WHAT IS REQUIRED: In the data below, find each line that contains the word "Open" and copy it.
-- DATA EXTRACTS follows --
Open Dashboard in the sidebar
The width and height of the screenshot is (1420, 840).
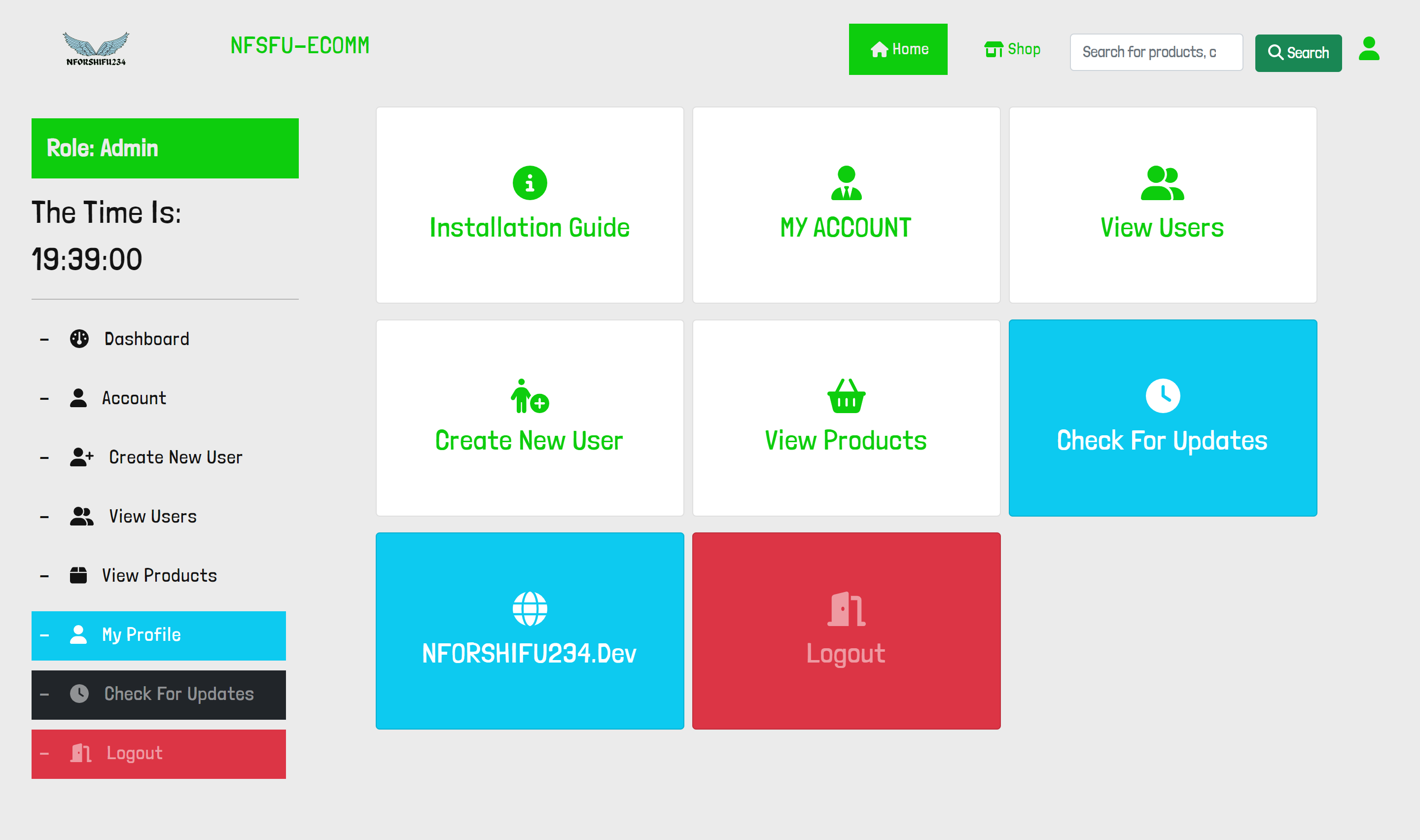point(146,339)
-- DATA EXTRACTS concluded --
-- DATA EXTRACTS follows --
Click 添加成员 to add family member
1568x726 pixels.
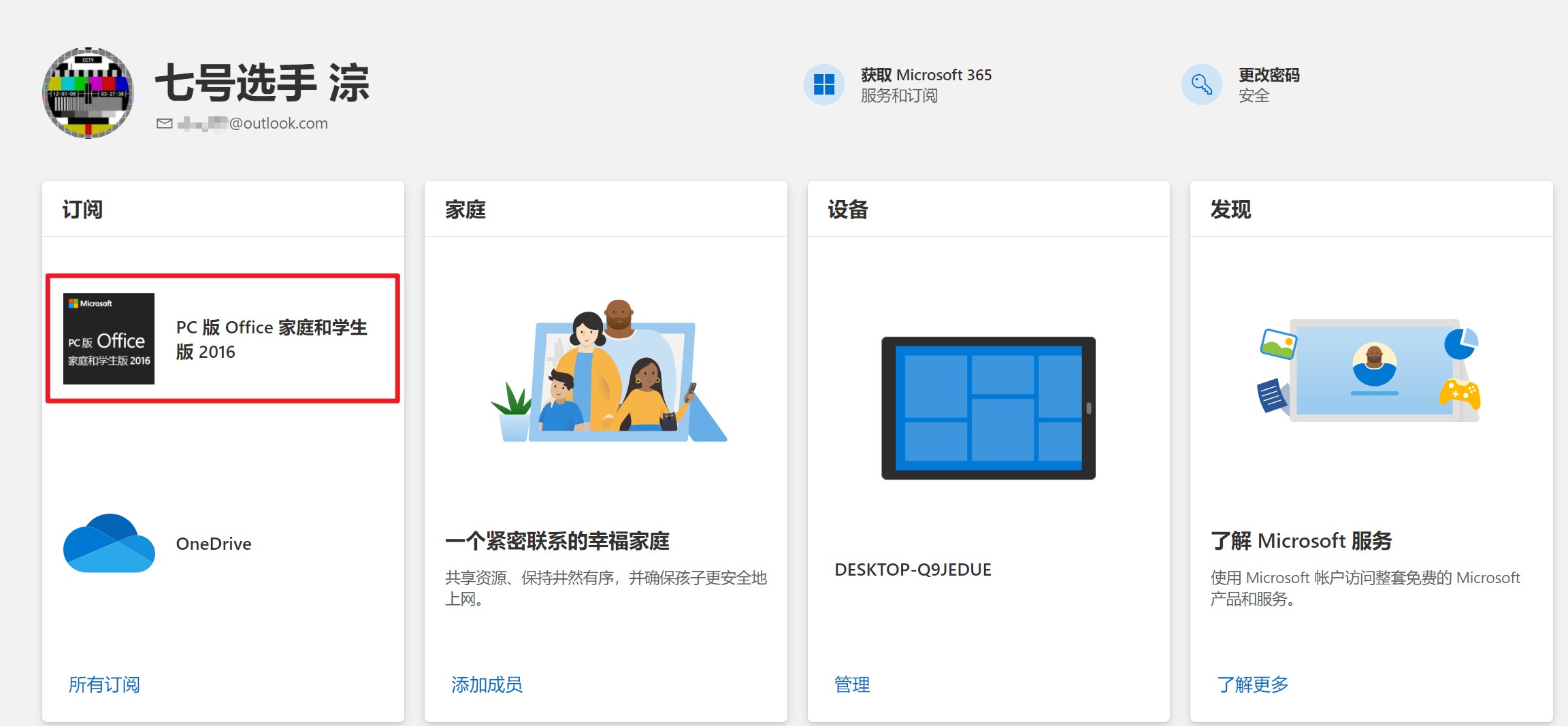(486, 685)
-- DATA EXTRACTS concluded --
-- DATA EXTRACTS follows --
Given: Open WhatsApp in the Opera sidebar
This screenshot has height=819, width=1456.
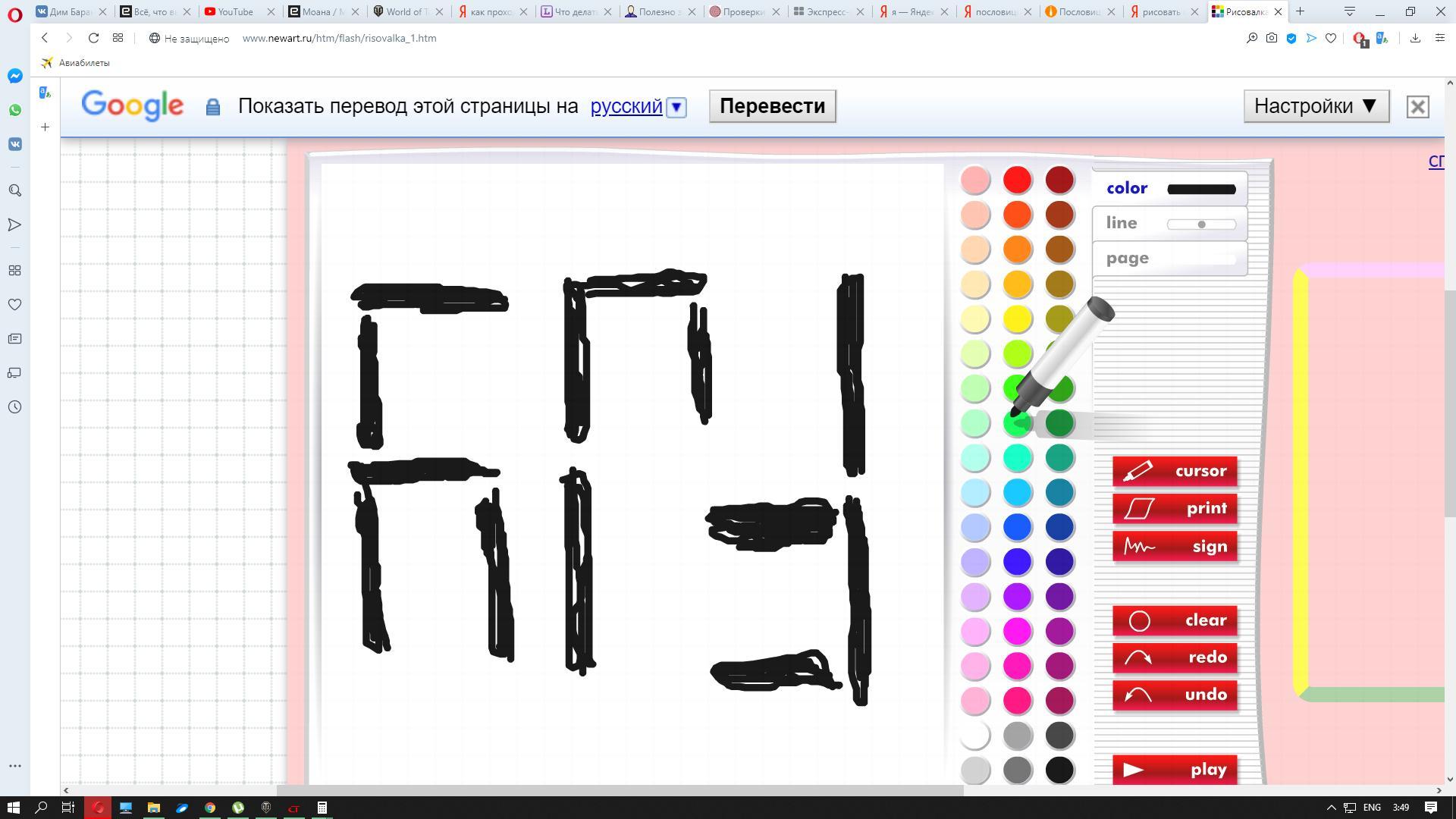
-- DATA EXTRACTS concluded --
TASK SOLUTION:
Open Dashboard in the sidebar
Given: Open WhatsApp in the Opera sidebar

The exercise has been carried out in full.